Ok super. Here is the main question of our interview. Based on your opinion and experience, what are the “Five Things You Need To Thrive and Succeed as a Powerful Woman?” (Please share a story or example for each.)
- Resilience — I wanted to be a paid writer. I was a waitress, and I would spend my free time writing. I always had a notebook on me. Working in restaurants, helping the chef and kitchen staff, I learned a lot about food. I come from a foodie family; my great-grandmother worked in the German embassy’s kitchens in Istanbul. I wrote about food for free for years. I didn’t give up. I took any writing gig that came my way. From art collector apps to industrial hardware to Manhattan restaurant reviews, no topic was off limits. Eventually, writing a whole bunch, helped me create a diverse online portfolio and got me into Creative Circle, which launched my career.

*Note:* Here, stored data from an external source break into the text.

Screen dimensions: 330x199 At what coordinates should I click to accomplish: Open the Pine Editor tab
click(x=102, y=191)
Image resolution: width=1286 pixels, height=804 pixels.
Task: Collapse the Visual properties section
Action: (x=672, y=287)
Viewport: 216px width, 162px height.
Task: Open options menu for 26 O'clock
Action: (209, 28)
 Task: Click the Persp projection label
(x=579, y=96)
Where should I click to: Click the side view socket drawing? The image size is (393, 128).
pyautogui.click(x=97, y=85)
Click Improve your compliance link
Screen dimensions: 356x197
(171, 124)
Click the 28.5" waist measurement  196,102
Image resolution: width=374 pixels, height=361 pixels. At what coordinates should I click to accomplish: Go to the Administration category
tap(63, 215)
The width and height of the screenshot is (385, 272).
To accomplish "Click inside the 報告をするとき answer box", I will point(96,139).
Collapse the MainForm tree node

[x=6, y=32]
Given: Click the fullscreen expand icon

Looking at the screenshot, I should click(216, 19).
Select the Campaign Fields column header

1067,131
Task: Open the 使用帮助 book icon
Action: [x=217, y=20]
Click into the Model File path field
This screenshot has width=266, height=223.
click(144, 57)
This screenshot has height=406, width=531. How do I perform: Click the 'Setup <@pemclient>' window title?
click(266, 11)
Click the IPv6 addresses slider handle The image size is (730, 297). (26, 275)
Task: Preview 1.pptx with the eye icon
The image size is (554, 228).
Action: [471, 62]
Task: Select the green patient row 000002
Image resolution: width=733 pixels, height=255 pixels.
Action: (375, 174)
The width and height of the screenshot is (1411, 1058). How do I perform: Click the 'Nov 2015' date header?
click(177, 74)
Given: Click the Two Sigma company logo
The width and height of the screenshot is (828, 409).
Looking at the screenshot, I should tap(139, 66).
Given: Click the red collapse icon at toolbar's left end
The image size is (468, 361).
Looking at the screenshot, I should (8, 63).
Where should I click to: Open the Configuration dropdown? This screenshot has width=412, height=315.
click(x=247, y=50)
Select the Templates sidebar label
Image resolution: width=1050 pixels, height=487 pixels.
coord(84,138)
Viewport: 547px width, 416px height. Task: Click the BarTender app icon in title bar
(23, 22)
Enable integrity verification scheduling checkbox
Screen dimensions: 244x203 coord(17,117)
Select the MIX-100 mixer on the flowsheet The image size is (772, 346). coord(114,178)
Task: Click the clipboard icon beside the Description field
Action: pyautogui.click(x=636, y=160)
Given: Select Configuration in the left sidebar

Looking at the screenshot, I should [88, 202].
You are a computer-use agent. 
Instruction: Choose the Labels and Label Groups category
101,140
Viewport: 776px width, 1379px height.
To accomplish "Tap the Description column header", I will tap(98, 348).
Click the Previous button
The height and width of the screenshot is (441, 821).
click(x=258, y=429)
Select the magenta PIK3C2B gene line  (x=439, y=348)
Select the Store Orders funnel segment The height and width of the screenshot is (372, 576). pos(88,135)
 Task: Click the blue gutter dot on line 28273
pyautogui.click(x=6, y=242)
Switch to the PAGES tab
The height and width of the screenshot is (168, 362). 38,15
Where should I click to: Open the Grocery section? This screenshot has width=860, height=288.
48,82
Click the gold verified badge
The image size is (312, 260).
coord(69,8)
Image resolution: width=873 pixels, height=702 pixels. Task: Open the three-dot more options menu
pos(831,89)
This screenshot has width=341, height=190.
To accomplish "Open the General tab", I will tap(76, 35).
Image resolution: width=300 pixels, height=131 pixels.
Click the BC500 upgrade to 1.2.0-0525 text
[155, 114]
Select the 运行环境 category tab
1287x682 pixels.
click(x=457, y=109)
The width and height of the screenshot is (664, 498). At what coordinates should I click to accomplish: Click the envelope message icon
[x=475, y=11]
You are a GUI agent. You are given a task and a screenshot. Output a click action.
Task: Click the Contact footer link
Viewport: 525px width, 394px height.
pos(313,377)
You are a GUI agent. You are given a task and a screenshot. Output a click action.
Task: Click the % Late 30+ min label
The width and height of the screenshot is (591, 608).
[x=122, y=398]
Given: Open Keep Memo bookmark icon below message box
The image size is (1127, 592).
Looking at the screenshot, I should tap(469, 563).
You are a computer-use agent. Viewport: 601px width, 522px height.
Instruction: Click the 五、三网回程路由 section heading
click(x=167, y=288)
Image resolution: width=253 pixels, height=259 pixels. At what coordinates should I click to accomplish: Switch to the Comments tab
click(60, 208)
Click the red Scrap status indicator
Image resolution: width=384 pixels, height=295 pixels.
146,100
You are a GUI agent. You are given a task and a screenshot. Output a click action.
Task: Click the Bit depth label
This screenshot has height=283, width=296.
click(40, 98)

- Self-Care — For years, I worked LONG hours. I put myself last. I would take my work home with me because I wanted so badly to succeed. Unfortunately, working “all the time” left me angry, isolated, and bitter. I stopped and decided to volunteer in Armenia for a few months. It was the best experience of my life. Seeing how people there balanced work, life, family, and friendships helped me reprioritize what’s important to me.
- Mentors — I’ve had so many great mentors in my life. The first person who took a chance on me was a recruiter named John Fischer. He gave me so much great advice and helped me advocate for myself. The others are Chris Dutton, who is one of the most brilliant leaders I’ve met. He’s got the type of innate emotional intelligence that most people spend their entire lives seeking. Nicole Sholly, my friend and editor, honed me into a better writer. And my newest mentor, Angela Yuriko Smith, who is my soul sister from another mother. She is passionate driven, witty, and so wonderfully open and non-judgmental. I could go on extolling the virtues of my mentors, but my advice is, if you see someone you admire — -someone who has qualities you know you need to work on — -listen to those people and spend time with them. You’ll learn so much and teach them things in return too. Good relationships are never one-sided.
- Unplugging — My husband teases me about never having my phone one me. If I go for a walk, I will leave my phone at home or leave it in my backpack. I don’t take it because I’m consciously unplugging. We’re constantly surrounded by technology. It’s healthy for your mind and body to step away every day, even if it’s for five or ten minutes.
- Curiosity — my grandmother used to joke that I was too curious for my own good. I love to read and watch TV. I’m passionate about all types of subjects. For example, a dear friend of mine is into World War II history. I had never had a deep interest in it, but he was so passionate about it and was such a great storyteller that I got drawn in. I started watching shows and reading books about it. If you see my college transcript, everything from Astronomy to Ancient Roman History to French Film to National Parks Management on there. While I read a lot of digital content every day, I still love going to a bookstore or a library and picking something out that tickles my fancy. Right now, I’m reading a book about the Irish Diaspora.
We are very blessed that some very prominent names in Business, VC funding, Sports, and Entertainment read this column. Is there a person in the world, or in the US with whom you would love to have a private breakfast or lunch with, and why? He or she might just see this if we tag them.
I’d like to have a private breakfast or lunch with Jenna Johnson, Patagonia’s new CEO. I love Patagonia and deeply respect the company’s mission and values. I’d love to chat with Jenna about what’s next. If I could book a table for three, I’d also invite James Reinhart, the CEO of ThredUP. I’m sure the three of us would have fascinating conversations about fashion and sustainability.
Thank you for these fantastic insights. We greatly appreciate the time you spent on this.